Portugal, in contrast, resisted diplomatic solutions. It viewed its continued possession of its Indian enclaves as a matter of national pride[118] and, in 1951, it amended its constitution to convert its possessions in India into Portuguese provinces.[119] In July 1954, an uprising in Dadra and Nagar Haveli threw off Portuguese rule.[118] The Portuguese attempted to send forces from Daman to reoccupy the enclaves, but were prevented from doing so by Indian troops. Portugal initiated proceedings before the International Court of Justice to compel India to allow its troops access to the enclave, but the Court rejected its complaint in 1960, holding that India was within its rights in denying Portugal military access.[120] In 1961, the Constitution of India was amended to incorporate Dadra and Nagar Haveli into India as a Union Territory.[121]

Goa, Daman and Diu remained an outstanding issue. On 15 August 1955, five thousand non-violent demonstrators marched against the Portuguese at the border, and were met with gunfire, killing 22.[119] In December 1960, the United Nations General Assembly rejected Portugal's contention that its overseas possessions were provinces, and formally listed them as "non-self-governing territories".[122] Although Nehru continued to favour a negotiated solution, the Portuguese suppression of a revolt in Angola in 1961 radicalised Indian public opinion, and increased the pressure on the Government of India to take military action. African leaders, too, put pressure on Nehru to take action in Goa, which they argued would save Africa from further horrors.[123] On 18 December 1961, following the collapse of an American attempt to find a negotiated solution,[124] the Indian Army entered Portuguese India and defeated the Portuguese garrisons there. The Portuguese took the matter to the Security Council but a resolution calling on India to withdraw its troops immediately was defeated by the USSR's veto.[125] Portugal surrendered on 19 December.[122] This take-over ended the last of the European colonies in India.
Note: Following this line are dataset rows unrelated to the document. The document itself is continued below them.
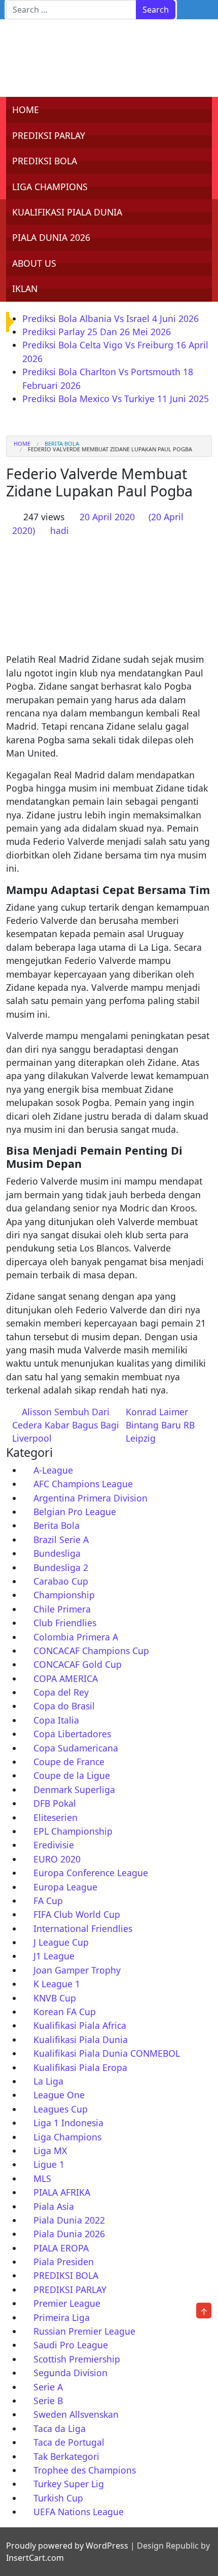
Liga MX (50, 2150)
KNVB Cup (54, 1998)
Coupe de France (68, 1762)
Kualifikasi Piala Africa (79, 2025)
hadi (59, 530)
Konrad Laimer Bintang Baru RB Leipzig (160, 1425)
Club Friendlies (64, 1623)
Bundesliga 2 (60, 1567)
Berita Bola (62, 443)
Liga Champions (67, 2137)
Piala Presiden (63, 2262)
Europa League (65, 1887)
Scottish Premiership (76, 2359)
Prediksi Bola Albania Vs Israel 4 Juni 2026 (110, 318)
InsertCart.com (35, 2557)
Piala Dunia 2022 (69, 2220)
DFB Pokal (54, 1803)
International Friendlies (82, 1928)
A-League (53, 1470)
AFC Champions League (83, 1484)
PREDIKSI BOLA (44, 161)
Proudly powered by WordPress (67, 2545)
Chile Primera (62, 1609)
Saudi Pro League (70, 2345)
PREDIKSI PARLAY (48, 135)
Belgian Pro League (74, 1512)
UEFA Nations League (78, 2512)
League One (59, 2095)
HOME (25, 109)
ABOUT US (34, 263)
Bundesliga (57, 1553)
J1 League (54, 1956)
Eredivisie (53, 1845)
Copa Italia (56, 1720)
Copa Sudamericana (75, 1748)
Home (22, 443)
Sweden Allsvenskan (76, 2414)
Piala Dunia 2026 (69, 2234)
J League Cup (61, 1942)
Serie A (48, 2387)
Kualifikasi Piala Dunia (80, 2039)
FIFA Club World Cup (76, 1914)
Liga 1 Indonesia (68, 2123)
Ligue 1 (48, 2164)
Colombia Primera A (75, 1637)
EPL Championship (73, 1831)
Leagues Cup (60, 2109)
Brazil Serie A (61, 1539)
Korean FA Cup (64, 2012)
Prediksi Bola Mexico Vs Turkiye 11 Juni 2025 (115, 398)
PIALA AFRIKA (61, 2192)
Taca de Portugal (68, 2442)
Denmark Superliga (74, 1789)
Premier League (66, 2303)
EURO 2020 (57, 1859)
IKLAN (25, 288)
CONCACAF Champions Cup (91, 1650)
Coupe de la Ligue (71, 1775)
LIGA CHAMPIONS (50, 187)
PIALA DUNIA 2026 (51, 237)
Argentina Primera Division (90, 1498)
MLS (42, 2178)
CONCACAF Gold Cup (77, 1664)
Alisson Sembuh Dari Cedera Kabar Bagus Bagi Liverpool (65, 1425)
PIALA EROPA (61, 2248)
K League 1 (56, 1984)
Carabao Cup (60, 1581)
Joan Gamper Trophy (77, 1970)
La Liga (48, 2081)
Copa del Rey (61, 1692)
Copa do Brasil (64, 1706)
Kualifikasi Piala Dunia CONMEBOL (106, 2053)
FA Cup (48, 1900)
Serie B (48, 2400)
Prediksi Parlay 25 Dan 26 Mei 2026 (96, 332)
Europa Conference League (90, 1873)
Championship (64, 1595)
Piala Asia (53, 2206)
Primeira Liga (61, 2317)
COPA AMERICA (65, 1678)
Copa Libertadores (72, 1734)
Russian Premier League (84, 2331)
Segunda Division (70, 2373)
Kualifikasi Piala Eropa (80, 2067)
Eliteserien (55, 1817)
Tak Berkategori (66, 2456)
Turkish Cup (58, 2498)
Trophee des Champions (84, 2470)
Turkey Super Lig (68, 2484)
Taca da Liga (59, 2428)
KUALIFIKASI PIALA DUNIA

Goa was incorporated into India as a centrally administered union territory and, in 1987, became a state.

Sikkim

The former princely state of Sikkim, located at a strategically important point on the border between India and China, was integrated into India in 1975 as its 22nd state.

Three princely states bordering India—Nepal, Bhutan and Sikkim—were not integrated into the Republic of India in the period between 1947 and 1950. Nepal had been recognised by the British and the Government of India as being de jure independent.[115] Bhutan had in the British period been considered a protectorate outside the international frontier of India.[115] The Government of India entered into a treaty with Bhutan in 1949 continuing this arrangement, and providing that Bhutan would abide by the advice of the Government of India in the conduct of its external affairs.[126]

Historically, Sikkim was a British dependency, with a status similar to that of the other princely states, and was therefore considered to be within the frontiers of India in the colonial period. On independence, however, the Chogyal of Sikkim resisted full integration into India. Given the region's strategic importance to India, the Government of India signed first a Standstill Agreement and then in 1950 a full treaty with the Chogyal of Sikkim which in effect made it a protectorate which was no longer part of India. India had responsibility for defence, external affairs and communications, and ultimate responsibility for law and order, but Sikkim was otherwise given full internal autonomy.[127] In the late 1960s and early 1970s, the Chogyal Palden Thondup Namgyal, supported by the minority Bhutia and Lepcha upper classes, attempted to negotiate greater powers, particularly over external affairs, to give Sikkim more of an international personality. These policies were opposed by Kazi Lhendup Dorji and the Sikkim State Congress, who represented the ethnic Nepali middle classes and took a more pro-Indian view.[128]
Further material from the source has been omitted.